Moving PyMC3 from Theano to MXNet

aseyboldt · October 7, 2017, 4:01pm

I am one of the developers of PyMC3, a package for bayesian statistics. At the moment we use Theano as backend, but as you might have heard development of Theano is about to stop. Currently, we are looking at TensorFlow, MXNet and PyTorch as possible replacements.

Our use case for MxNet would be different to most deep learning applications in some ways:

We do not build models ourselves, but provide building blocks and inference algorithms for users. Users would use both our library and mxnet in their models. Not all our users come from a computer science background, but from many different fields in science and business.
Many models in PyMC3 are much smaller than the typical neural net, but in many cases we require a larger number of function and gradient evaluations. Even relatively small overhead on the python side or inside the computational graph can add up quickly.
Custom Ops tend to be relatively common, e.g. for calling into external code or to minimise functions

Do you think MxNet could be a good fit for this use case?

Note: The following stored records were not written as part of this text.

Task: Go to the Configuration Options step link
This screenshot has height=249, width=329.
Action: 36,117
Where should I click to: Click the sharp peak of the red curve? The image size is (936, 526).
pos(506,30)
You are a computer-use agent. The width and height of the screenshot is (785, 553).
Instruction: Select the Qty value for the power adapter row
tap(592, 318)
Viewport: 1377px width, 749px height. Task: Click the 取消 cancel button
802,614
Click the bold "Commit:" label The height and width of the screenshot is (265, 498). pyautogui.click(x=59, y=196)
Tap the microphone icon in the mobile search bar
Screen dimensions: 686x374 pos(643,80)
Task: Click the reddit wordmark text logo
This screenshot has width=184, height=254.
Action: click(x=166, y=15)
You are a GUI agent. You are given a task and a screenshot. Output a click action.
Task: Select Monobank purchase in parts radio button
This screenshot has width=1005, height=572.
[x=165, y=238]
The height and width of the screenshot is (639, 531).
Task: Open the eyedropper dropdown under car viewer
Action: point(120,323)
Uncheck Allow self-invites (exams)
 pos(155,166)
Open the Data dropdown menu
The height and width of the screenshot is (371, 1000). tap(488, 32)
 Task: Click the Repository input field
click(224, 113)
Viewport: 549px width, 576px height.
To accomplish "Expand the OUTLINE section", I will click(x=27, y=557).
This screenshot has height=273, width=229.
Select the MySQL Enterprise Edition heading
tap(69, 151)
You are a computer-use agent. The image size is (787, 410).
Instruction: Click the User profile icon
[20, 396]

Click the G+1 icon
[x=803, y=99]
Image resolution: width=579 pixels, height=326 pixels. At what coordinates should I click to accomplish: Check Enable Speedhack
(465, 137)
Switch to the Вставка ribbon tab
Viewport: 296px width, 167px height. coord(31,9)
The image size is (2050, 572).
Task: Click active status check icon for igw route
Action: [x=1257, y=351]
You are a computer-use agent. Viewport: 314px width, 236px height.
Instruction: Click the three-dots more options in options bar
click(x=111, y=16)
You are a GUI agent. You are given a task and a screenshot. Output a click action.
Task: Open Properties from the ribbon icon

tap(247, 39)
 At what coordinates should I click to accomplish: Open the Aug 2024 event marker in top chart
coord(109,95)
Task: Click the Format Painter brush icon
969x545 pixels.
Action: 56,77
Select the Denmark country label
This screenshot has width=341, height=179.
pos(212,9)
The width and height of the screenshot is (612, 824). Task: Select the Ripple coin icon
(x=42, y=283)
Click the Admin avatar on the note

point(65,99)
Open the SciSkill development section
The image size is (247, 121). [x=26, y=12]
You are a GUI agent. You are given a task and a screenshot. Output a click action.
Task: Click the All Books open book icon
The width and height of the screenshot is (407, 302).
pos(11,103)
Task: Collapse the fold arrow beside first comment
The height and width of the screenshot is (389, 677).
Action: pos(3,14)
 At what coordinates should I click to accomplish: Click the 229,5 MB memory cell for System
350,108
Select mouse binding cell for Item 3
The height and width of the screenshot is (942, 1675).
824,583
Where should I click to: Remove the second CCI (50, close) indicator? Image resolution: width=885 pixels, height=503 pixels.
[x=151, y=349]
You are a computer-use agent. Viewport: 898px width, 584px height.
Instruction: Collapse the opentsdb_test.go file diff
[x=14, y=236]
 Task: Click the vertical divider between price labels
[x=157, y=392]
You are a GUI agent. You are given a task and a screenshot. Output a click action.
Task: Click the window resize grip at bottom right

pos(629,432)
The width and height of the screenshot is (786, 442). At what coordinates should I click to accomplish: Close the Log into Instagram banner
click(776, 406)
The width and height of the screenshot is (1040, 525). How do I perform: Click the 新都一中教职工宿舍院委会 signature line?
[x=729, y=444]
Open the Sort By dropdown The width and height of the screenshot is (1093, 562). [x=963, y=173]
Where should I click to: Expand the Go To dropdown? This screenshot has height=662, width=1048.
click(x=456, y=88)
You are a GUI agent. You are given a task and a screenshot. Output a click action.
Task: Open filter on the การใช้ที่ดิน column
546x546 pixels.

While prototyping we ran into a couple of issues (in no particular order):

It is important that users get good error messages for misspecified models, that point to the correct source of the problem. If you define symbols with incompatible shapes and add them, you currently don’t get an exception until you call bind or infer_shape. (i.e. mx.sym.var(‘a’, shape=2) + mx.sym.var(‘b’, shape=3) doesn’t raise an exception)
We couldn’t find a way to create a modified copy of a symbol. Theano allows us to replace inputs or parts of the graph by other subgraphs (the replace arg of theano.clone). This gives us a lot of flexibility to switch around inference algorithms for a given model.
mx.sym doesn’t have a concept of a scalar, which can lead to a lot of confusion in PyMC3 (and looking at the invalid memory access in #8133, for mxnet as well). This fact would be exposed to users, who usually are used to numpy.
There doesn’t seem to be support of constants. In large parts of our code base each value can be either a parameter or a constant depending on how it is used. We can’t easily represent constant values as symbols to make calls like mx.sym.broadcast_add(a, b) possible, independent of whether a and b are symbols, python scalars or numpy arrays. Similarly, we and our users can’t add or multiply symbols by numpy arrays. Would it be possible to implement something like mx.sym.constant, that returns a symbol with auxiliary data, such that this auxiliary data has a default value?
Some special functions like erf or the incomplete gamma and beta functions are missing at the moment. A function broadcast_sum_n would be very nice.
We can’t live without fancy indexing.

Do you think those could be solved or worked around in principle?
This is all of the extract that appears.